By David J. Jordan
Partner, Stoel Rives
It is a foolish farmer who eats his seed corn in tough times. Nothing will be left to plant for a future harvest. Utah students are the seed corn of our economy. If we do not do our very best to teach and train them now, they will not be equipped to create and fill the careers of tomorrow; and we will all be the poorer for it.
In his State of the State address, Governor Gary Herbert called on the Legislature to hold education harmless from further budget cuts. That challenge presents the Legislature with some difficult and critical choices.
Without increasing user fees on tobacco or motor fuel, and barring significantly improved revenue projections, something has to be cut. Should legislators make across-the-board cuts to the entire state budget or should they fund education at the expense of other programs and projects?

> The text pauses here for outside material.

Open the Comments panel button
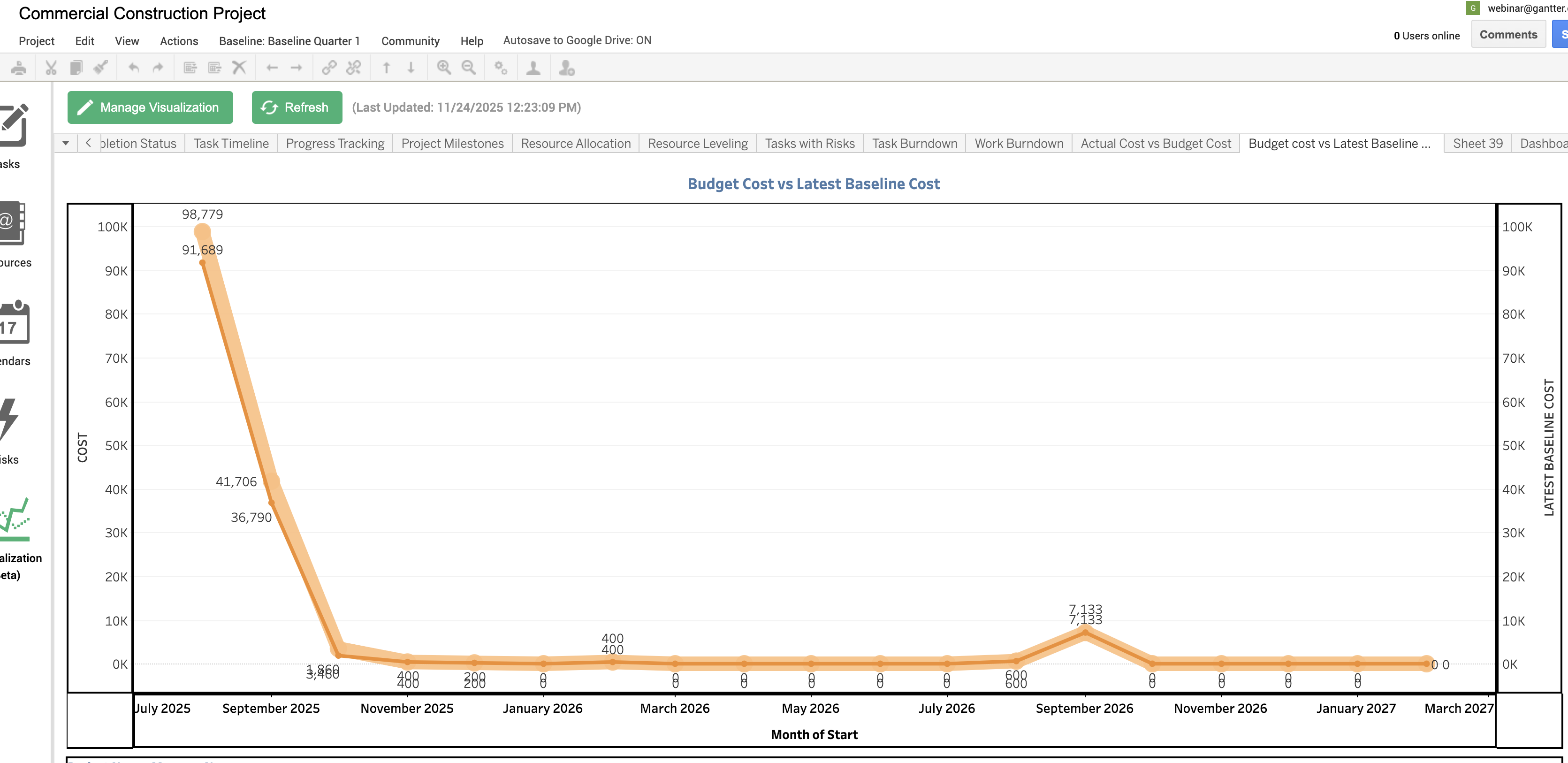Image resolution: width=1568 pixels, height=763 pixels. (x=1508, y=35)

The right answer is to follow the governor’s charge to fund education.
The 17 percent cuts that have already been absorbed in the last budget cycle come at a time when enrollments are up both in public and higher education. This is a natural result of both population growth and increased participation. It is a predictable pattern that when the job market tightens, more students seek higher education to make themselves more employable. Consequently, over 12,000 new students enrolled in college this past fall compared to the previous year. In total, enrollments are up by 17 percent over the past two years.
With simultaneous budget cuts and growing enrollments, university and college presidents are facing a perfect storm. While trying to serve more with less, they have already been forced to:
- Eliminate over 900 employee positions, including faculty
- Limit class availability to students because classes are full
- Increase student/advisor ratios
- Reduce salaries and benefits
- Delay infrastructure repairs/upgrades, including building closures
If the additional four percent across-the-board cuts to higher education being debated by the Legislature are enacted, they would have a crippling impact on students and the state including:
- Access to higher education by students statewide will be limited because Institutions at capacity will have no choice but to begin limiting the number of students who can enroll by imposing enrollment caps.
- All institutions will further eliminate numerous class sections, prolonging students’ time in college as they have difficulty obtaining classes they need to graduate.
- Elimination of academic programs ranging from CTE to baccalaureate to graduate degree programs.
- Larger numbers of students for every academic advisor; without good advice students are less likely to make the best choices in course offerings which can also delay their time to graduation.
- Closure of satellite campuses.
- Prolonging time to graduation delays students’ full entry into the workforce as taxpayers and lessens their ability to provide for their families.
- Elimination of approximately 600-700 full-time positions— mostly through involuntary lay-offs.
- Reducing the number of students trained and educated for the workforce by Utah’s public colleges and universities through enrollment caps.
- Undermining the capacity of our research universities, resulting in negative economic impacts for the state as adequate support for research is lost, reducing competitiveness for research grants which provide thousands of high-paying jobs and the ability to develop technologies that spin-off into new businesses.
If you terminate the faculty and discontinue an educational program, you can’t just turn the spigot back on next year. Once an educational program is dismantled, it takes years to rebuild. In the meantime, the opportunity to teach students in that program and train a work force that builds our economy is lost. If you cram more third graders into an already over-crowded math class because you can’t afford to hire another teacher, you can never give those students back their third grade year.
Our students are the seed corn of our economy. In lean times we must be prudent in our expenditures but we must also be smarter than the foolish farmer. Now is the time to sow the seeds of future economic strength.